Are there published after-action reports comparing gripen and f-35 performance in exercises?
Executive summary
Direct, publicly available after-action reports that systematically compare Gripen and F-35 performance in the same exercise environments do not appear in the provided reporting; what exists instead are government procurement evaluation scores and media accounts of bilateral training that discuss relative strengths, notably Canada’s contested 2021 capability scoring that heavily favored the F-35 [1] [2], and press coverage of limited one‑on‑one exercises between Danish F‑35s and Swedish Gripens [3].
1. What the question really asks and how reporting answers it
The user seeks published, post-exercise (after-action) documents that directly compare the two types on equal terms; the material provided contains leaked evaluation scores from a procurement competition and news accounts of exercises, but not a formal, public after-action report authored by an operational authority that details exercise timelines, tactics, sensor logs and objective performance metrics for both jets together [1] [3].
2. The clearest published comparison: Canada’s 2021 competition scoring
Radio‑Canada/CBC reporting about Canada’s 2021 fighter competition produced a numerical capability table that gave the F‑35 a 95% military‑capability score (57.1/60) versus 33% for the Gripen‑E (19.8/60), a widely cited document in recent coverage and commentary [1] [2]; outlets interpreted that as a head‑to‑head performance comparison within a procurement framework rather than a classical exercise after‑action report [1].
3. Media accounts of exercises and first‑time engagements
News reporting documents that Danish F‑35s and Swedish Gripens flew simulated one‑on‑one air combat training in March 2024, and those articles frame outcomes and platform features (stealth advantages for the F‑35, Gripen strengths in runway flexibility and Meteor missile integration) but do not publish an official after‑action report with the raw exercise data [3].
4. Conflicting readings, skepticism and technical caveats in the sources
Analysts and commentators cited in the reporting warn that the procurement scoring may have favored criteria aligned with F‑35 doctrine (stealth, deep‑strike mission profiles) and that score tables omit full methodological transparency, prompting calls to see the detailed metrics and weighting before accepting headline percentages [2] [1]; critics also point to operational availability and Block 4 upgrade delays as counterpoints to high “upgradability” scores for the F‑35 in those documents [2].
5. What supporters of the Gripen emphasize and where agendas appear
Pro‑Gripen coverage and advocacy stress cold‑weather performance, short/rough‑field operating ability, lower lifecycle costs and sovereignty benefits—points repeatedly raised in exercise summaries and earlier promotional materials—and suggest those mission sets may not be fairly represented in procurement scoring favoring fifth‑generation stealth missions [3] [4]; both industry actors and national procurement politics can shape which comparisons are released and how they are framed [4].

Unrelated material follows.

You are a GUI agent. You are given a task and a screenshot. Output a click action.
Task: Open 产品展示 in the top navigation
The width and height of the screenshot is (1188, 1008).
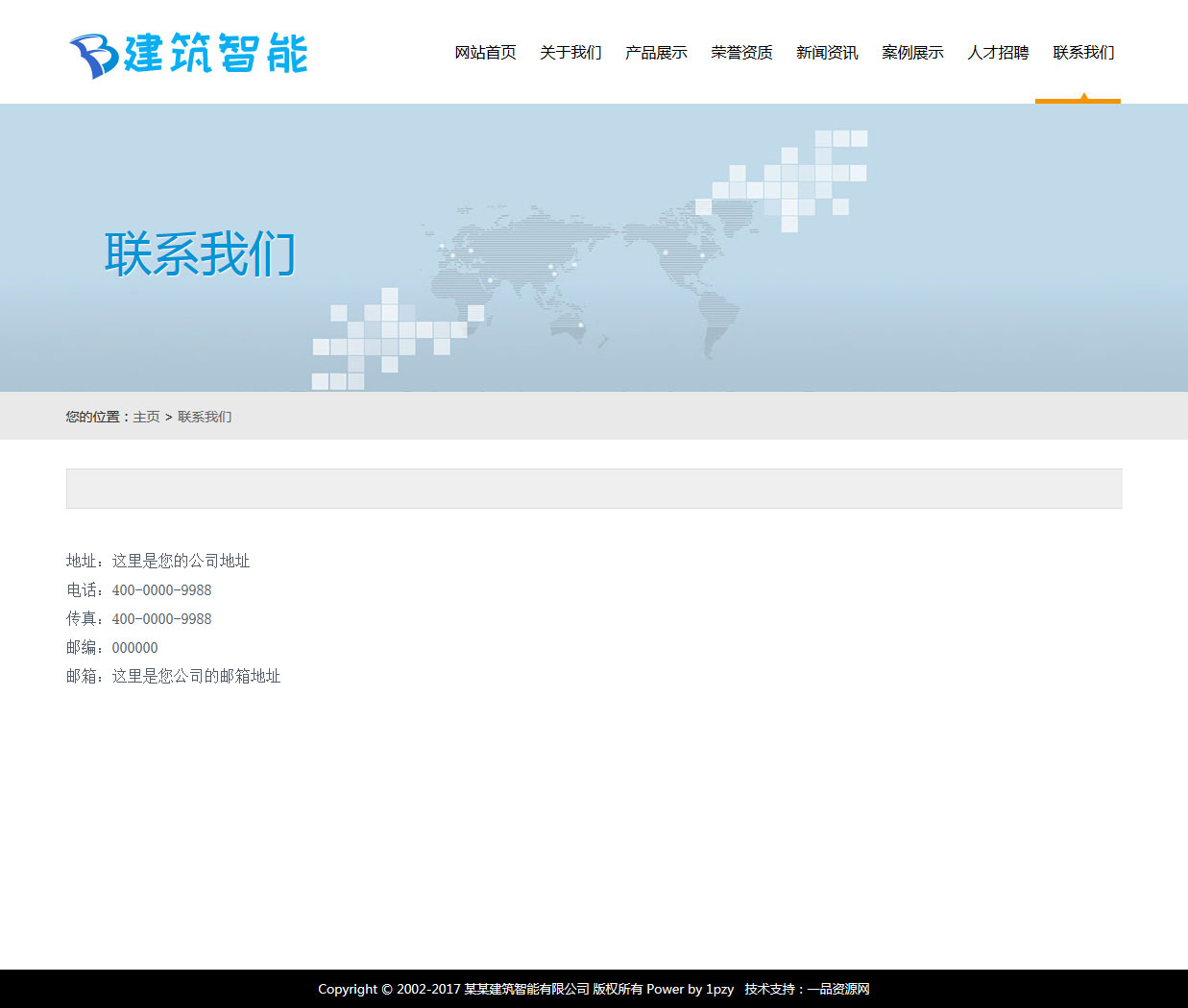(x=656, y=53)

6. The reporting gap: no publicly released formal after‑action exercise reports found in sources
Across the assembled reporting, there is no published, authoritative after‑action report that simultaneously documents exercise telemetry, kill‑chains, rules‑of‑engagement, and objective scoring for Gripen versus F‑35 sorties in the same exercise and made available to the public; the available documents are procurement evaluation scores and press summaries of exercises, which are informative but not the same as full after‑action technical reports [1] [3].
7. Bottom line and pathways for verification
The public record in these sources shows comparative claims and a leaked‑style capability scoring that heavily favored the F‑35 in Canada’s 2021 process [1], plus journalistic coverage of limited bilateral exercises [3], but it does not provide a released, formal after‑action exercise report that methodically compares Gripen and F‑35 performance side‑by‑side with raw exercise data; obtaining such a document would likely require access to defence‑department exercise archives, Freedom of Information disclosures, or official releases from participating air forces—none of which appear in the provided reporting [1] [3].